Problem details:
In the records below, find the line containing "The height and" and transcribe it and every line after it exactly; leave the pictures out.

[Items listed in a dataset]
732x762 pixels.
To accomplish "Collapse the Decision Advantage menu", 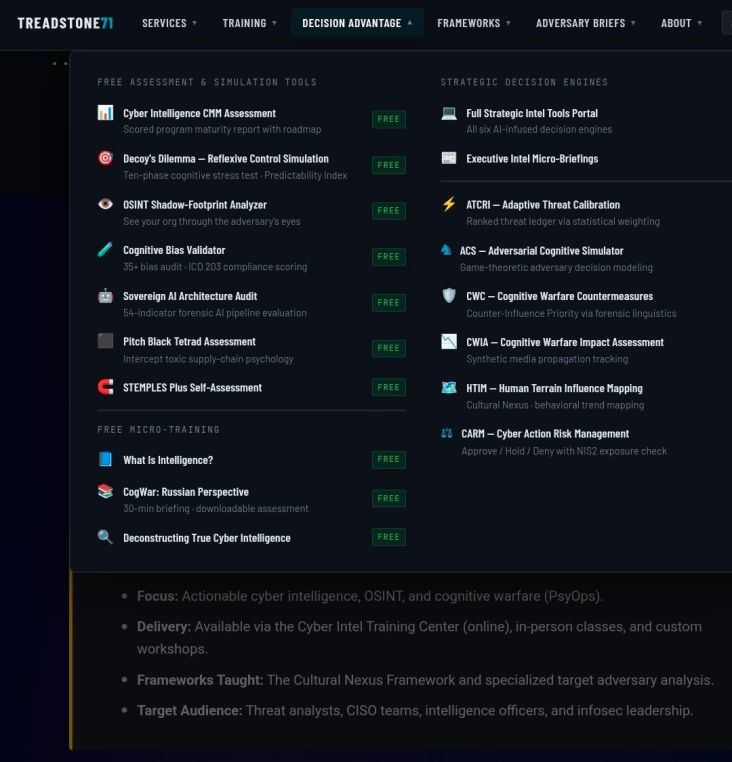I will [x=357, y=23].
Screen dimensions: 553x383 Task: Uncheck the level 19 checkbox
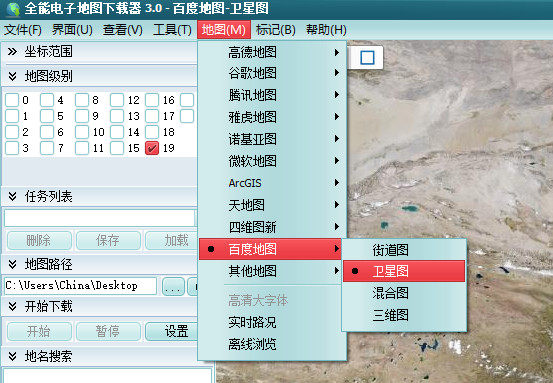[152, 148]
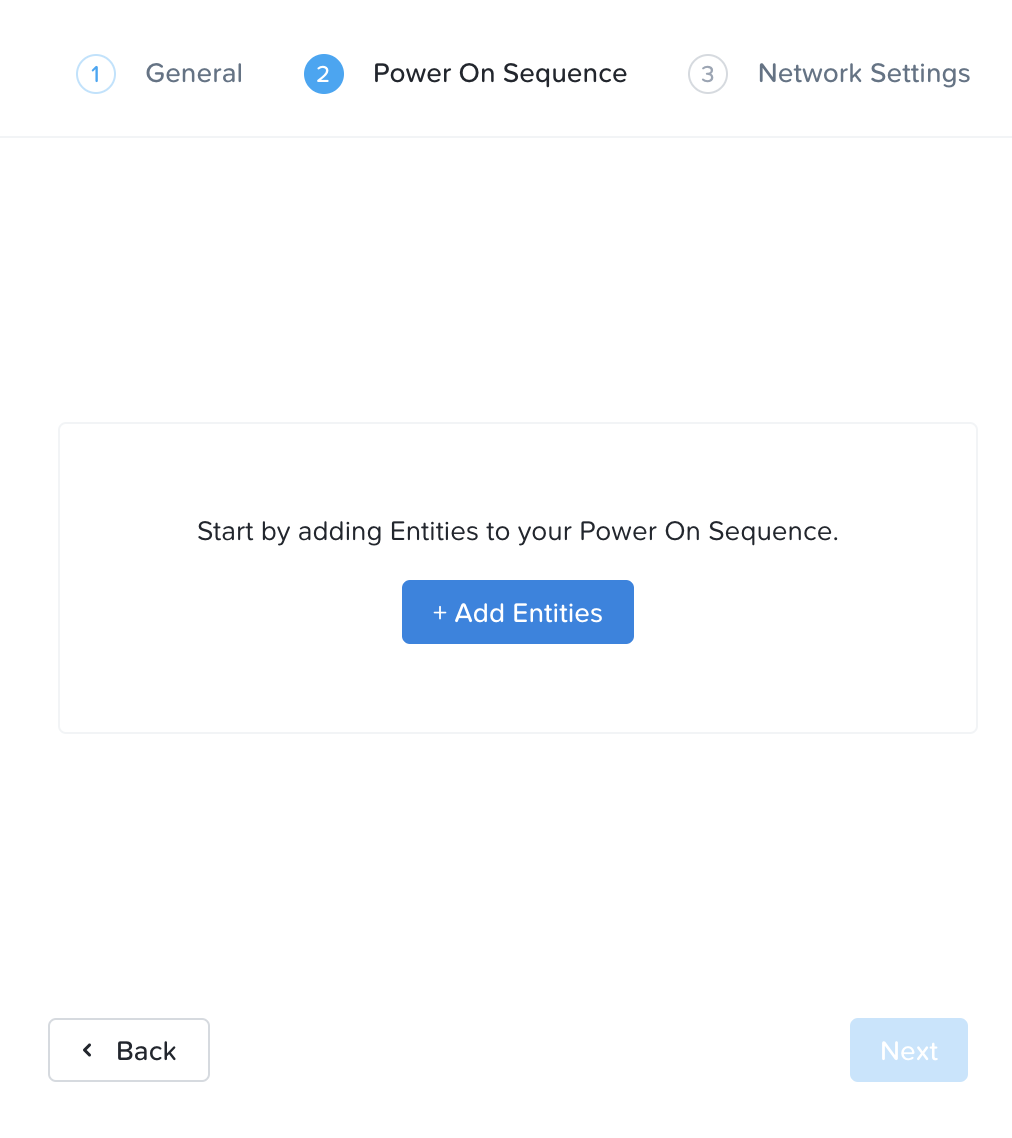Click the left chevron icon beside Back
Image resolution: width=1012 pixels, height=1138 pixels.
(x=88, y=1050)
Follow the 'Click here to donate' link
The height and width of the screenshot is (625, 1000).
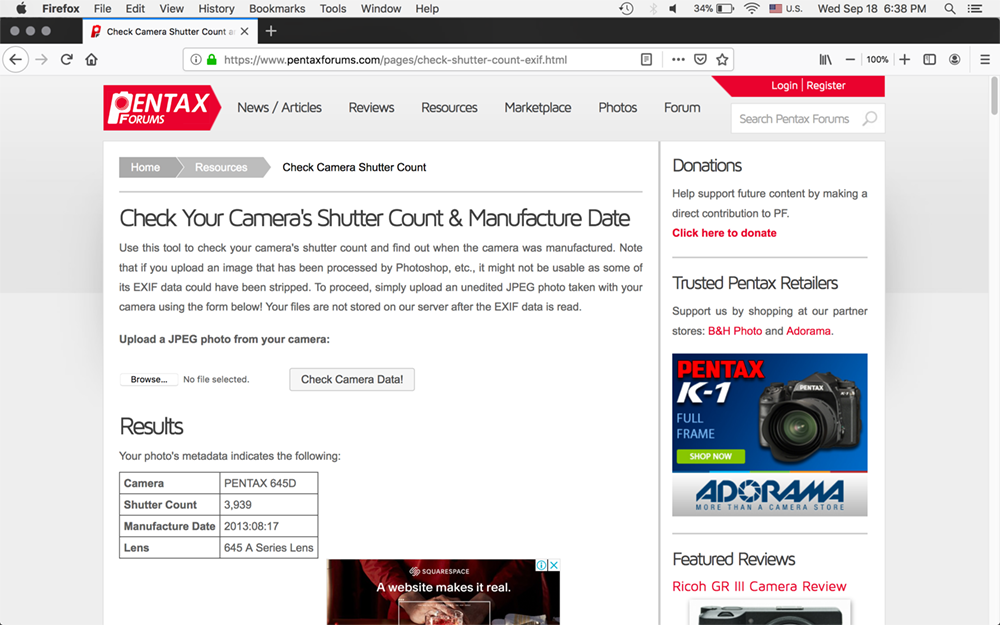(x=724, y=233)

Exercise output:
The height and width of the screenshot is (625, 1000).
(x=724, y=233)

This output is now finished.